Emma is wildly committed to her lover, while he is growing both bored with her and alarmed by her ardour. "... I love you best. I know how to love best. I am your servant, your concubine! You are my king, my idol! You are good, you are beautiful, you are clever, you are strong!" (Ibid.) Emma's words leave Rodolphe more or less yawning:
"He had so often heard these things said that they did not strike him as original. Emma was like all his mistresses, and the charm of novelty, gradually falling away like a garment, laid bare the eternal monotony of passion, that has always the same forms and the same language. He did not distinguish, this man of so much experience, the difference of sentiment beneath the sameness of expression. Because libertine and venal lips had murmured such words to him, he believed but little in the candour of hers, exaggerated speeches hiding mediocre affections must be discounted; as if the fullness of the soul did not sometimes overflow in the emptiest metaphors, since no one can ever give the exact measure of his needs, nor his conceptions, nor of his sorrows, and since human speech is like a cracked kettle, on which we hammer tunes to make bears dance when we long to move the stars." Part II, Chapter 12)

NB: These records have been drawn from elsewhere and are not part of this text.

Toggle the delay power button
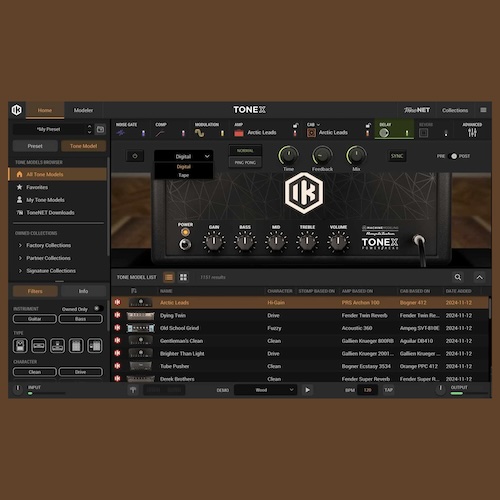500x500 pixels. (135, 156)
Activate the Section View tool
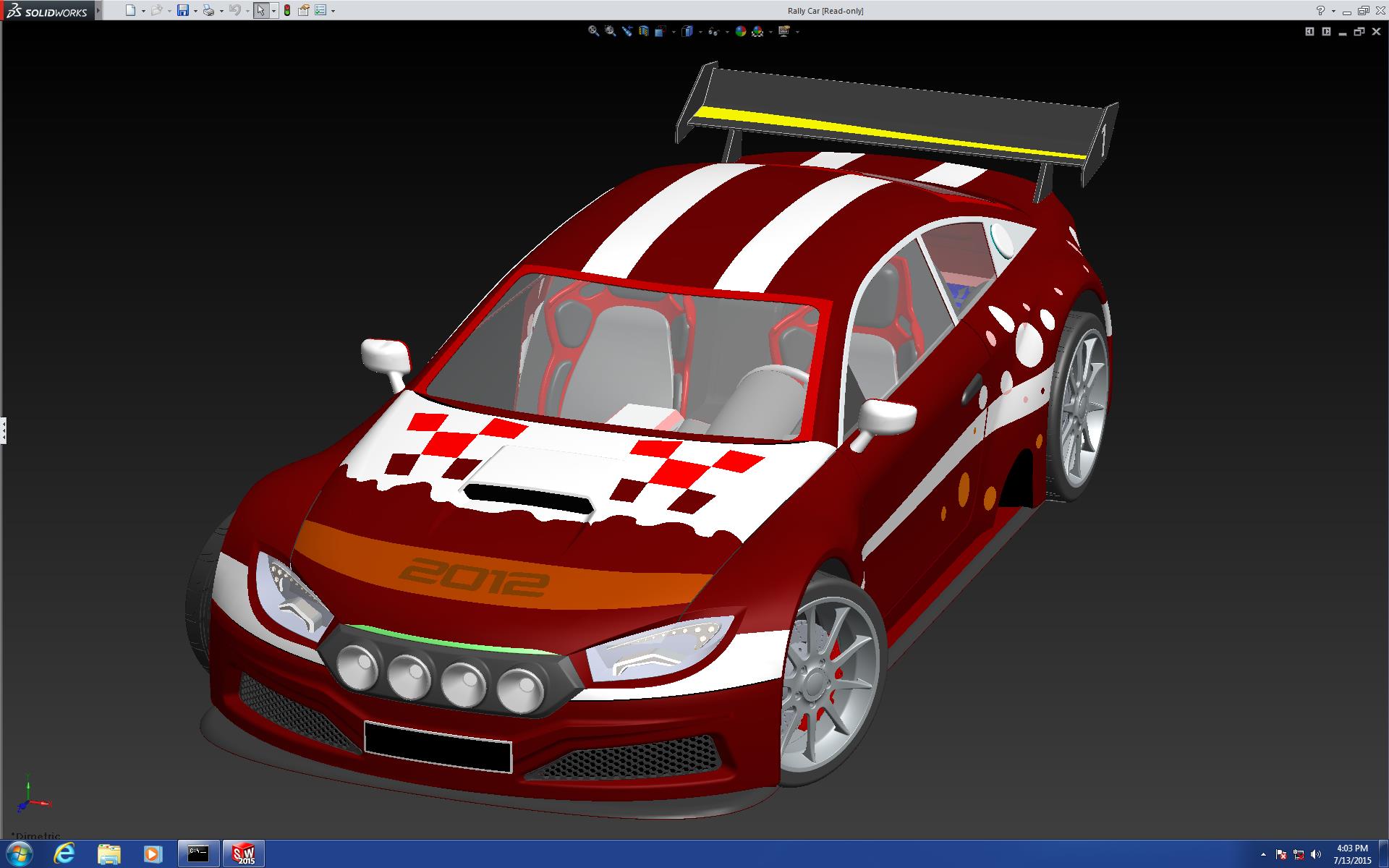This screenshot has width=1389, height=868. click(643, 31)
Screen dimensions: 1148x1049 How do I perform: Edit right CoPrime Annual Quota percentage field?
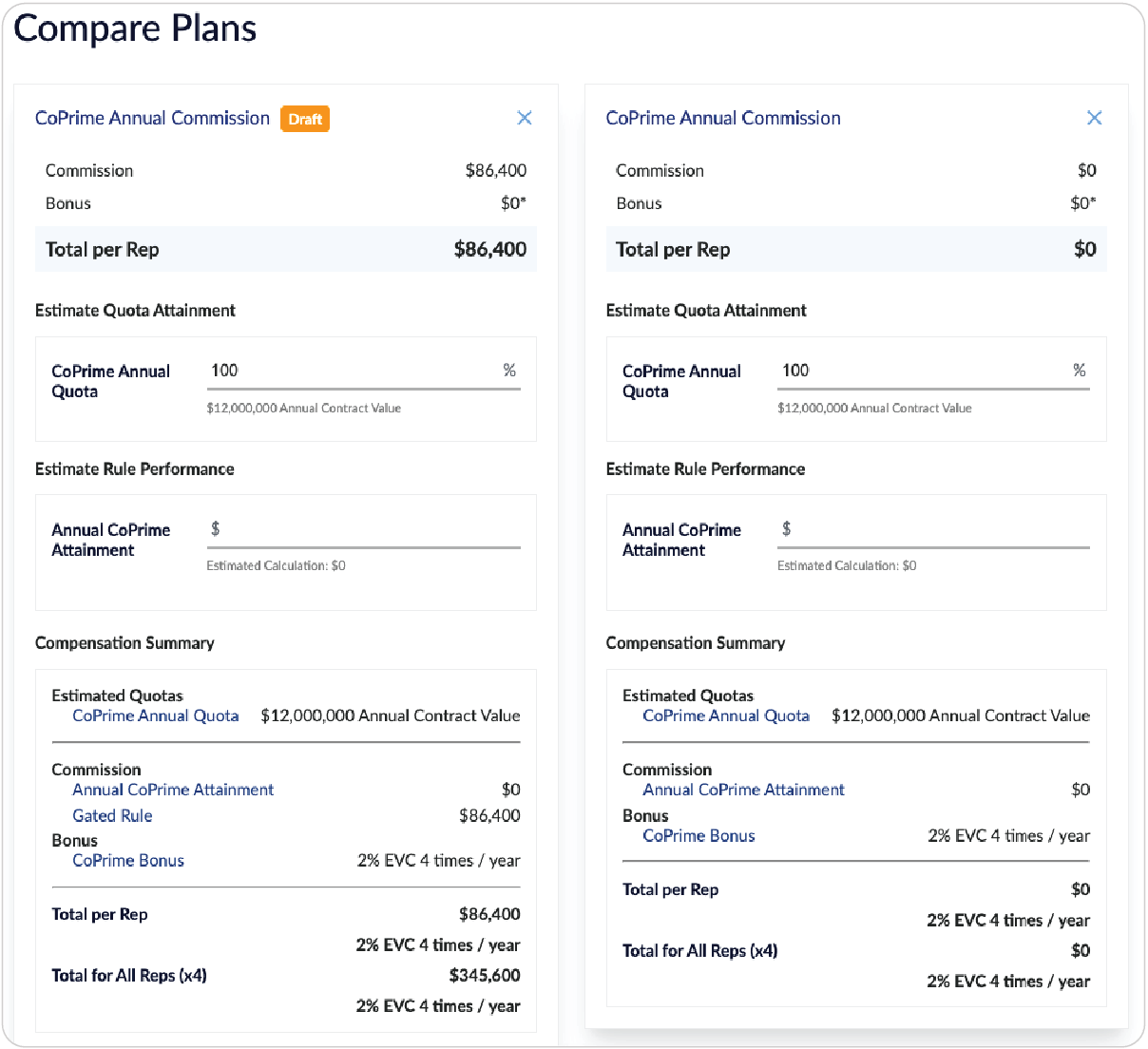[933, 372]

In the middle of the unravelling love affair of Emma and Rodolphe, Flaubert's narrator suddenly steps outside of the characters and their immediate situation to describe beautifully the universal inadequacy of language, and gives us one of the best-known Flaubert quotations.
The day before their planned escape together, Rodolphe dumps Emma by letter and flees Yonville alone. Rodolphe's exercise of composing the farewell letter is comical and at the same time brutal. He comes across as callous and truly villainous, faking tear stains on the paper. The narrative presents him as a product of his own dissolute life and the society which has allowed him to lead such a life. Therefore, he comes across as natural and not to be judged. Emma reads Rodolphe's letter by an open garret window and in a daze almost throws herself out of it. She is only saved y Charles's voice calling for her (Part II, Chapter 13). Instead, Emma succumbs to brain-fever for 43 days. At the end of her convalescence M. Homais has another brilliant idea that will lead to a disaster: Charles should take Emma to the theatre in Rouen. There they come across Lėon again.